• [What you are asked to do]:
Render the listing from the line with "Where should I click to: Open the Codes" to the line with "pos(229,363)", both included, as a JSON list of strings with one string per line and blank lines omitted. Leave the pictures out.

• [Record excerpts]:

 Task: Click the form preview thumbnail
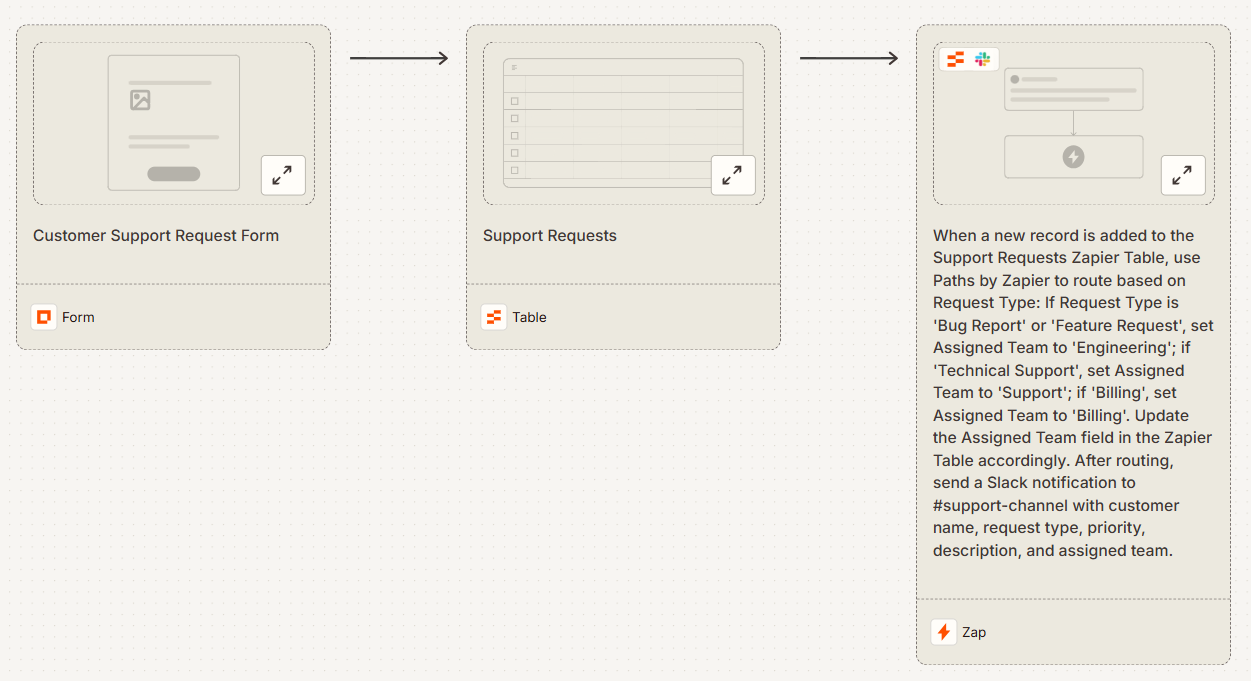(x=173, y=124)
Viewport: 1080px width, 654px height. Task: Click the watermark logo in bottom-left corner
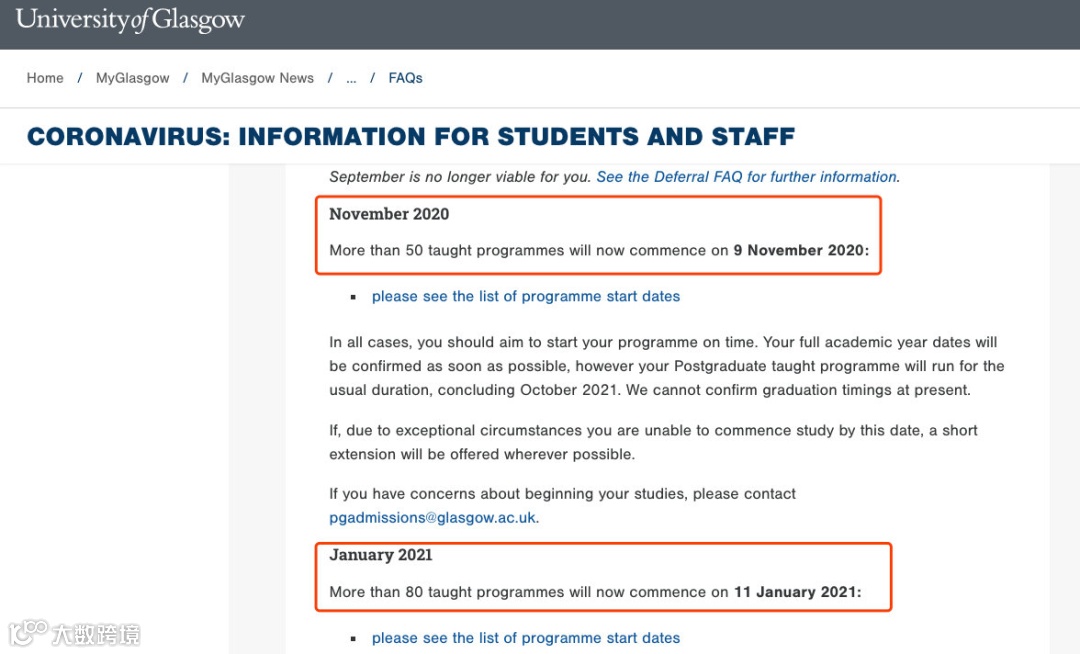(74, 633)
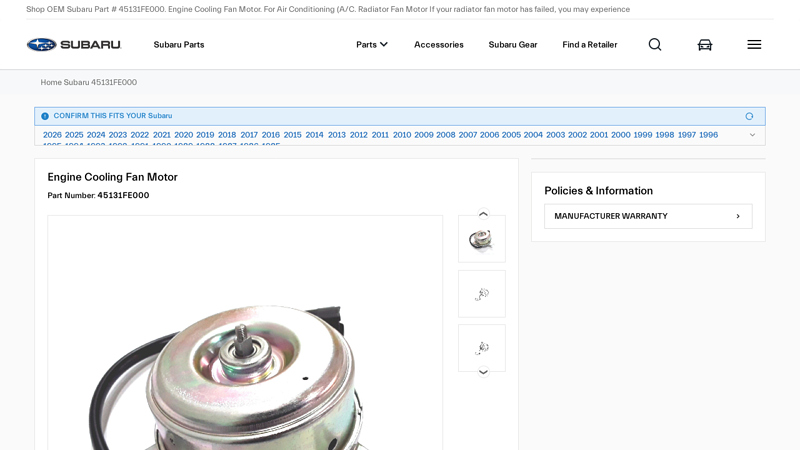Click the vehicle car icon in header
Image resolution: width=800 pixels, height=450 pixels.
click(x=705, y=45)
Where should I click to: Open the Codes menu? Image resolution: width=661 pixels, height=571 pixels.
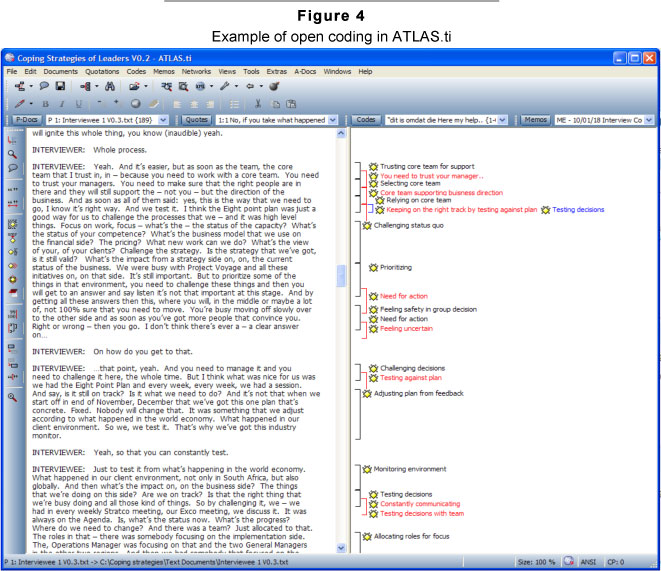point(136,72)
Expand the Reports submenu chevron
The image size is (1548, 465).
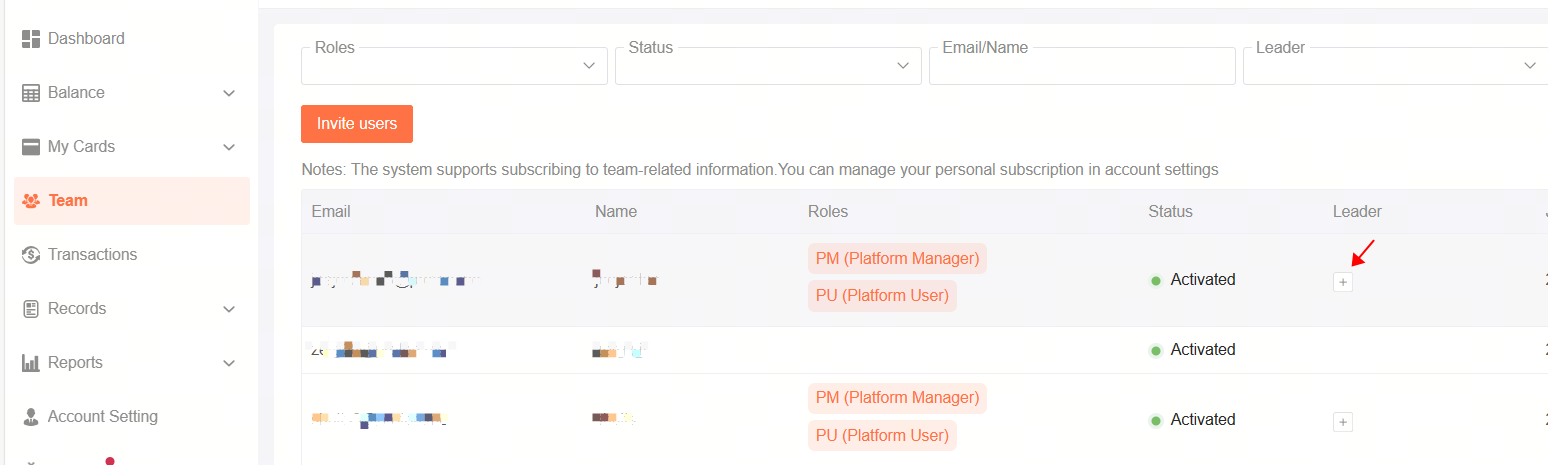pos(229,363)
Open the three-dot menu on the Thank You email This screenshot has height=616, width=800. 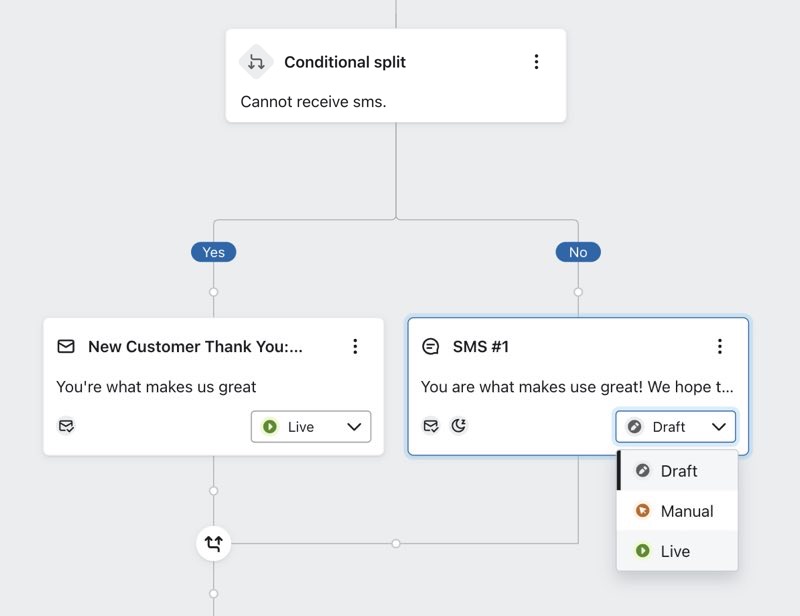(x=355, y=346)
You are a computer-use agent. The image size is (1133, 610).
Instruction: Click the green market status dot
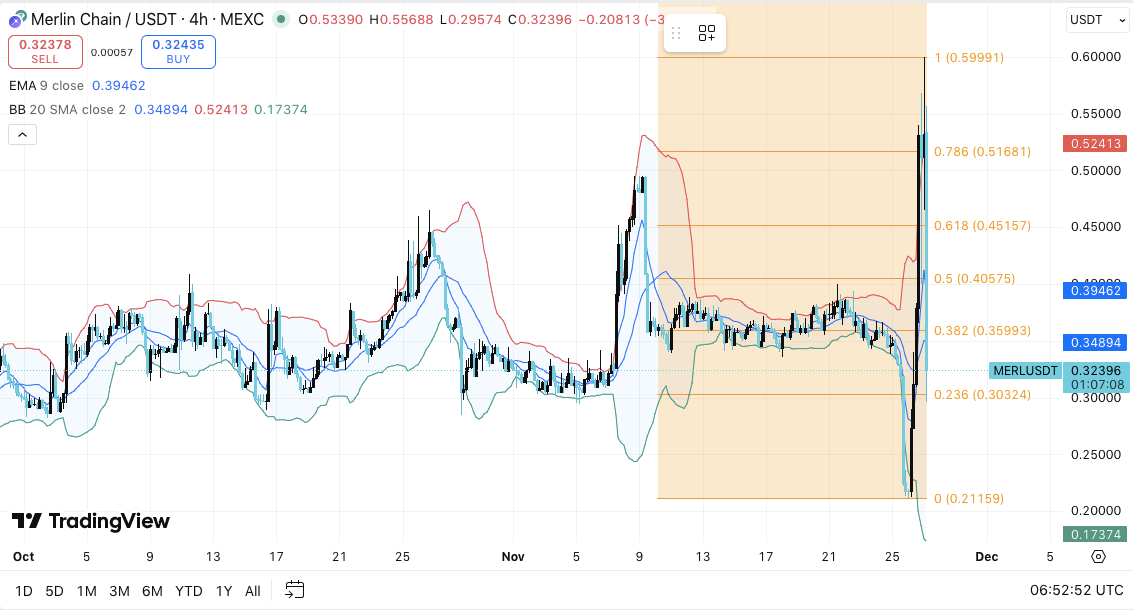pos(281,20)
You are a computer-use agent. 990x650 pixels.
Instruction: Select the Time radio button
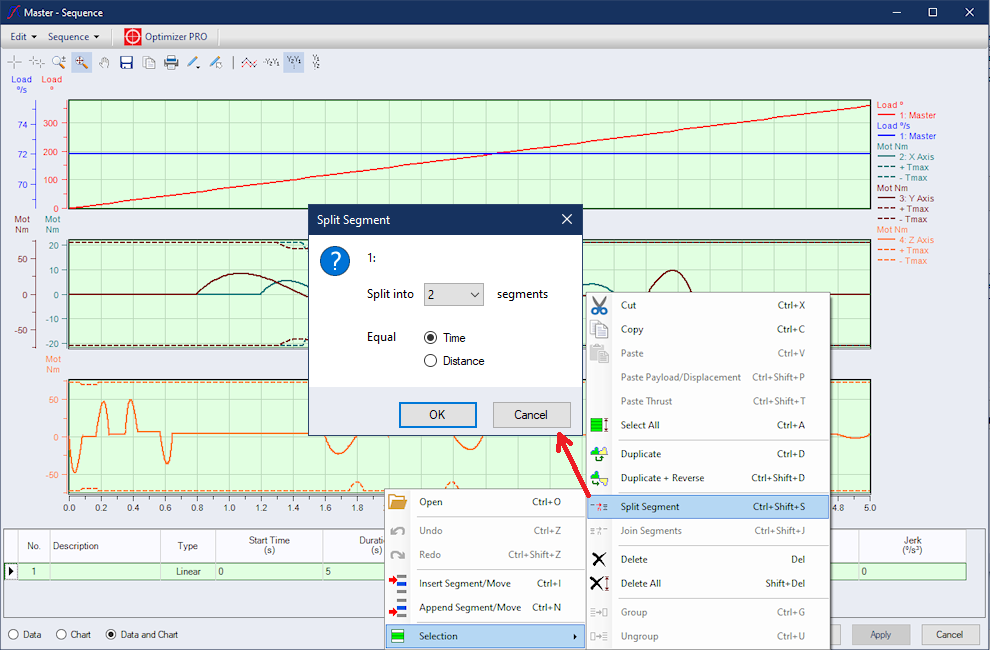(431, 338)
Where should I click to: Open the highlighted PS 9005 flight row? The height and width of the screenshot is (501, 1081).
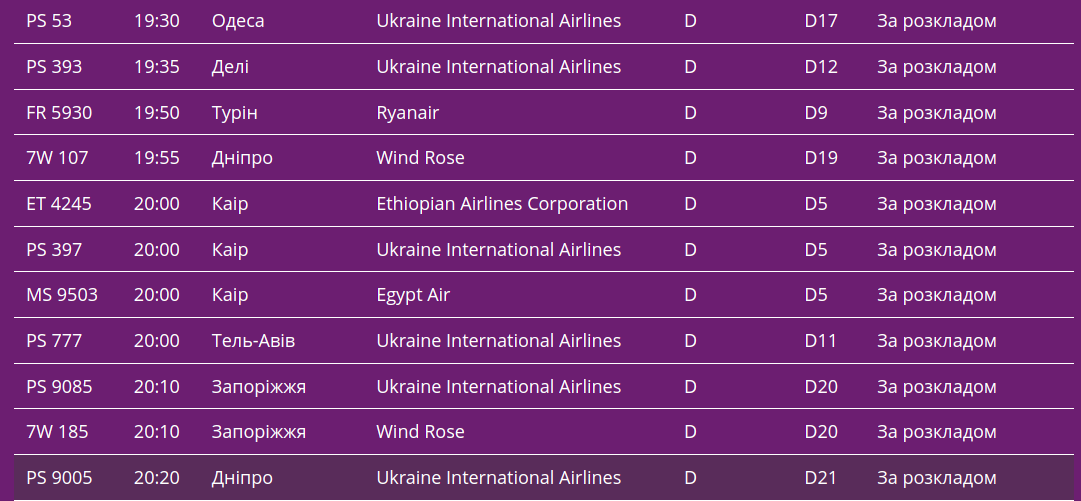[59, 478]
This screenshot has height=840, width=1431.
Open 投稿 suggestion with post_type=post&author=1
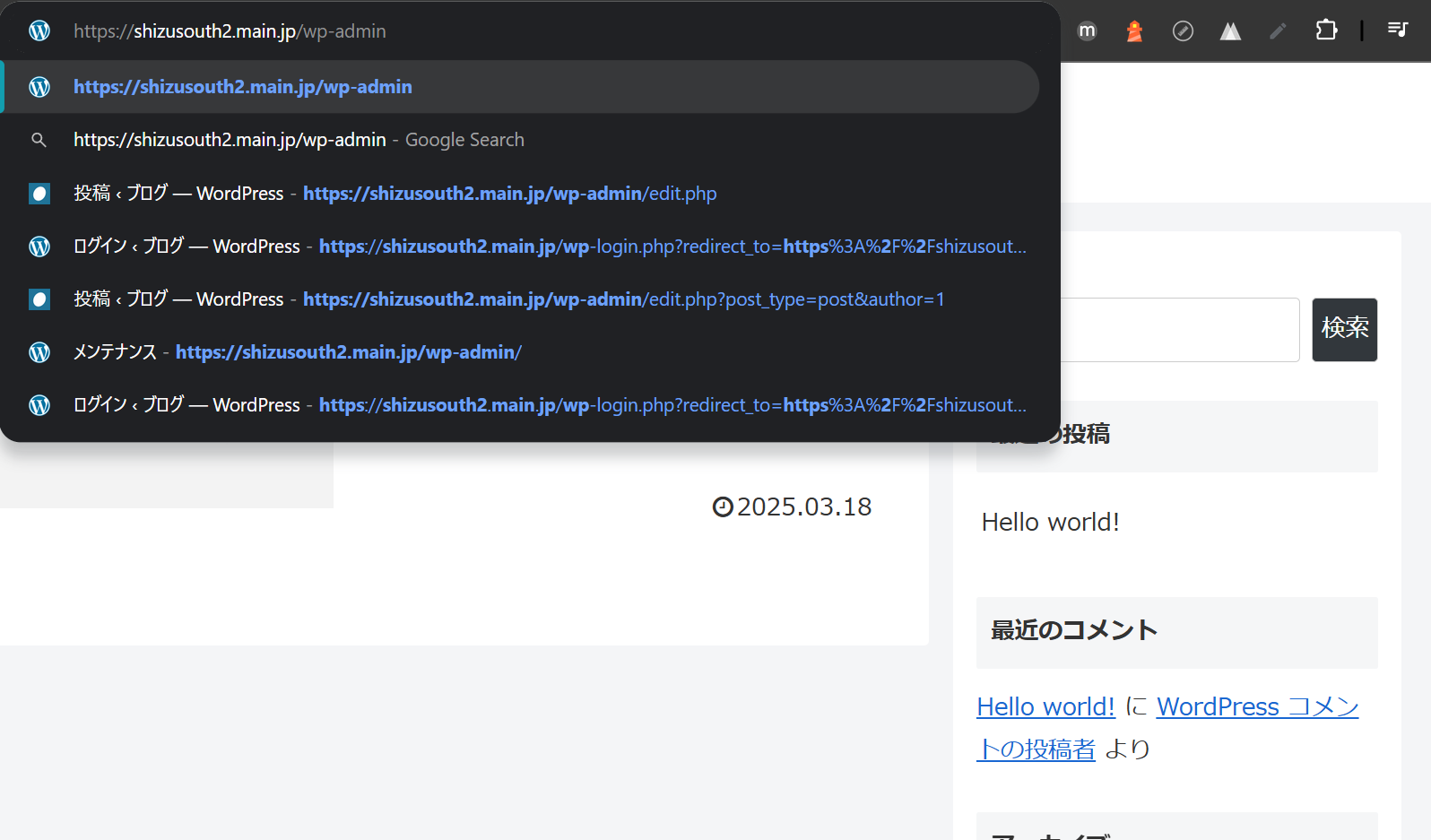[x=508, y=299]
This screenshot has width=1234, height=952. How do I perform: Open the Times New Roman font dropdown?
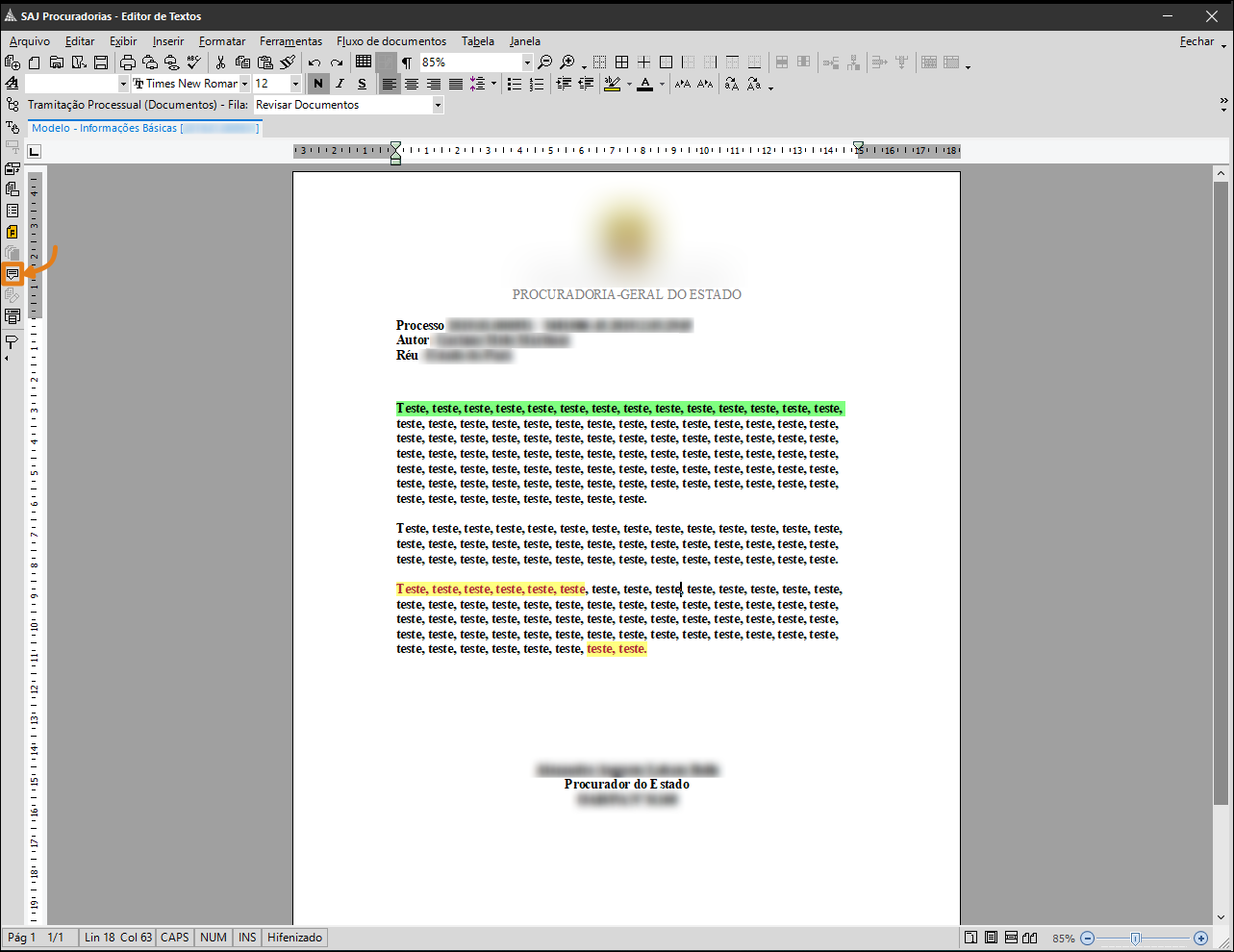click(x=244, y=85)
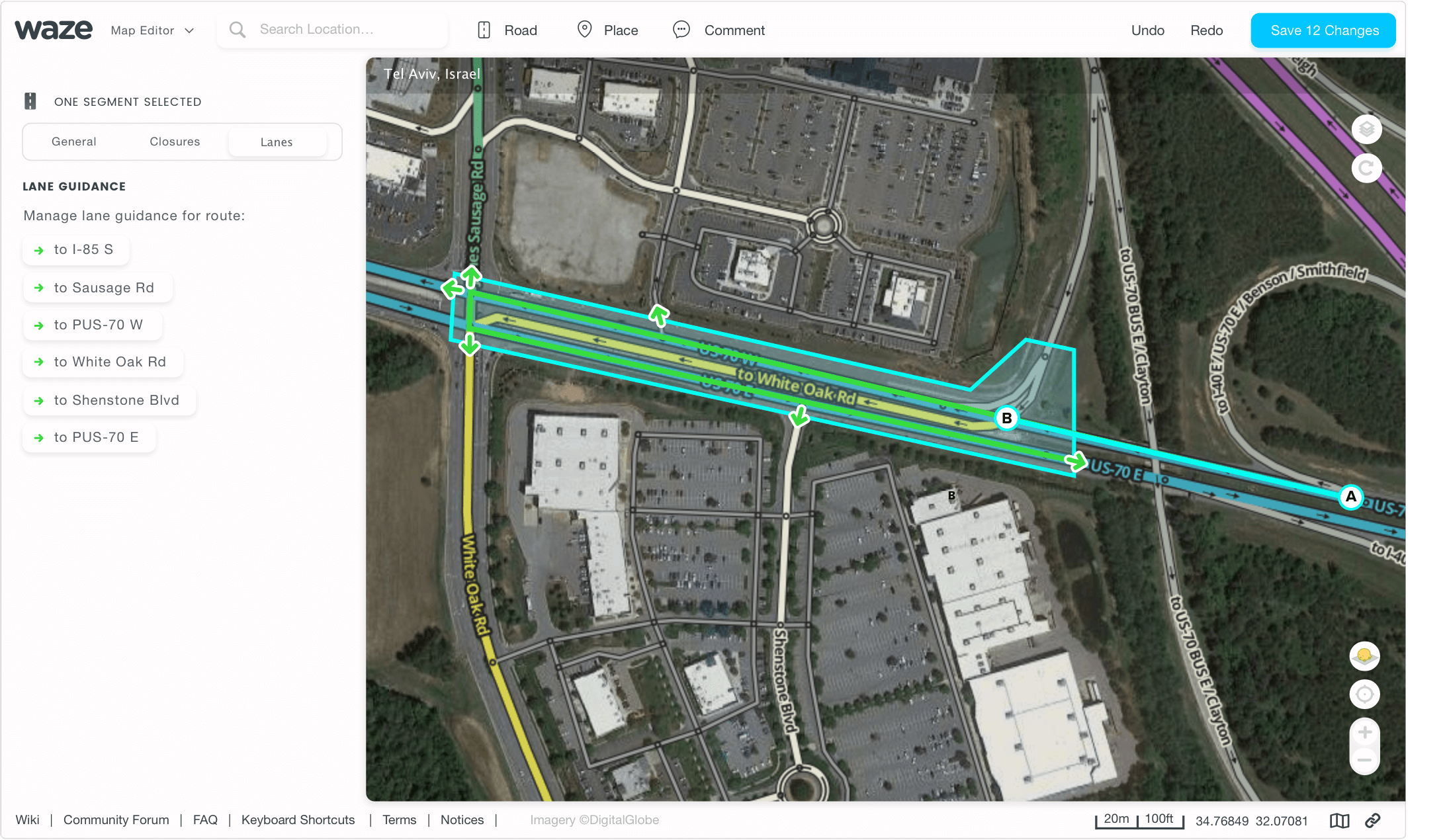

• [Worked solution]:
[
  "Where should I click to: Open the Codes menu? Image resolution: width=661 pixels, height=571 pixels.",
  "point(136,72)",
  "Expand the Reports submenu chevron",
  "The image size is (1548, 465).",
  "pos(229,363)"
]